Friday, April 6th, 2007

Soybean extrusion plant on track to open

Facility would initially employ about six people

By Nancy Allen
A $3 million soybean extrusion plant that produces soybean oil and soybean meal could be in production as early as this summer, if construction on the facility in Rockford stays on track.
Scott Boulis, facility manager at Mercer Landmark, spoke about the project during Thursday's monthly agriculture breakfast meeting in Celina.
Boulis said the plant would initially include an extrusion facility that extracts oil from soybeans and produces meal for livestock feed.
At some point in the future, Mercer Landmark plans to add an on-site refinery to the complex that turns the extracted soybean oil into trans fat-free cooking oil. There is no set time frame for the refinery to be built, he said.
The fact that the soybean oil Mercer Landmark will be making is trans fat-free gives the small company a leg up, Boulis said, due to a public demand for healthier foods.
The oil produced by soybean giants Cargill in Sidney and Bunge in Decatur, Ind., contains trans fats, he said.
  In the first year, the Rockford plant will process about 1.2 million bushels of beans, Boulis said. Of that amount, 900,000 bushels, or 18,000 acres, will be Low-Lin beans, which produces a cooking oil that is trans fat-free. The plant also would produce 30,000 tons of soybean meal and about 8.5 million pounds of unrefined soybean oil.
The meal would be sold in bulk and trucked to various feed mils and dairy farms in the area and the crude soybean oil would be sent to refineries to be turned into cooking oil.

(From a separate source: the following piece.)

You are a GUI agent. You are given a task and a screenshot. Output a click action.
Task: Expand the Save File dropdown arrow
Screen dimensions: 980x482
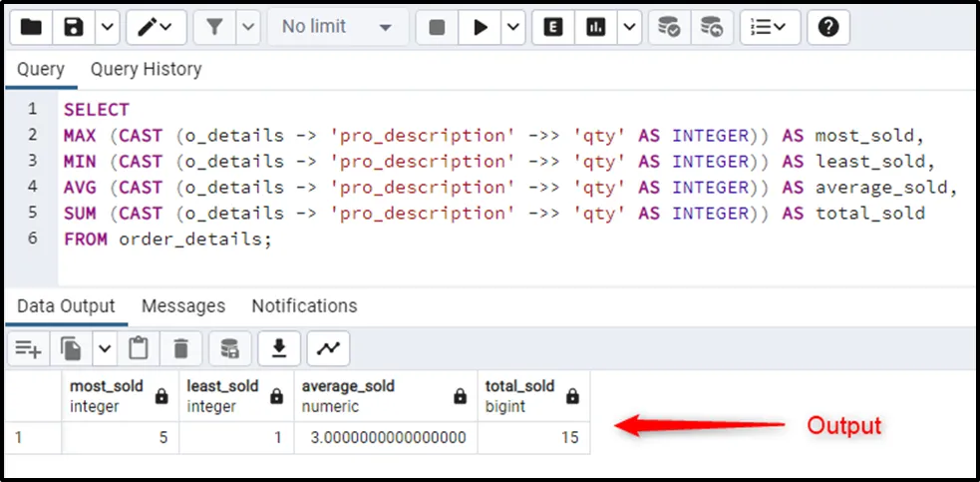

In the second year, Mercer Landmark hopes to process 30,000 acres, or 1.5 million bushels, of Low-Lin beans.
Mercer Landmark is contracting with area farmers to provide the soybeans for the new 16,000-square-foot plant.

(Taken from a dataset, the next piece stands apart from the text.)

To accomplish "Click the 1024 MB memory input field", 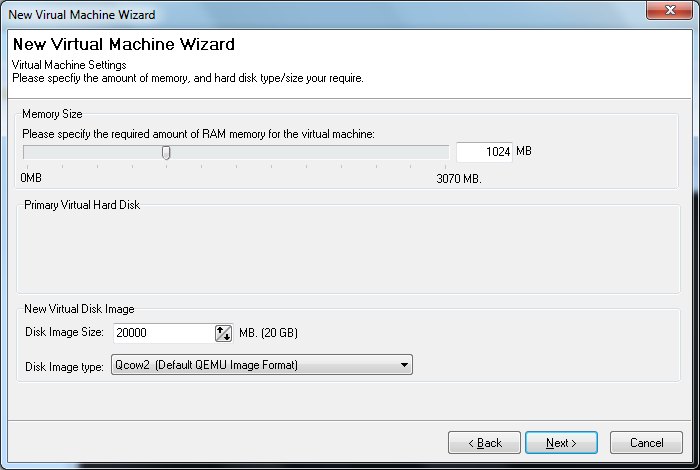I will (484, 152).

Mercer County farmers produce roughly 100,000 acres of soybeans annually.
"Farmers will earn a 60 to 70 percent premium on the contracts for their beans," Boulis said.
That means farmers would be paid 60 to 70 cents more per bushel on top of the current market value for their soybeans.
Boulis said the plant would employ about six people when it first starts up working two shifts, five days a week.
"In the future we would have the capability to run three shifts, seven days a week, but we would have to build our market first," Boulis said.
Mercer County Commissioners last October approved a $250,000 loan to Mercer Landmark from the county's revolving loan fund for the project. Mercer Landmark also has secured a $1.12 million Small Business Administration 504 loan to pay for the $3 million soybean extrusion plant.
Ground was broken for the facility in November, at the existing Rockford Landmark elevator site on Main Street, Boulis said. In preparation for the construction, Landmark officials have torn down a few old grain silos at the site and are refurbishing the old elevator.
The old elevator will be used to receive the soybeans for processing into soybean oil and meal and also will be used to store the meal and load it out.
The next monthly agriculture breakfast is May 3 at the Mercer County Central Services Building in Celina, where Mercer County Fair Manager Scott Rifle will talk about how he is promoting year-round use of the fairgrounds.
Robert Boggs, director of the Ohio Department of Natural Resources will speak at the June 7 agriculture breakfast meeting, reported Mercer County Farm Service Agency Executive Director Chris Gibbs.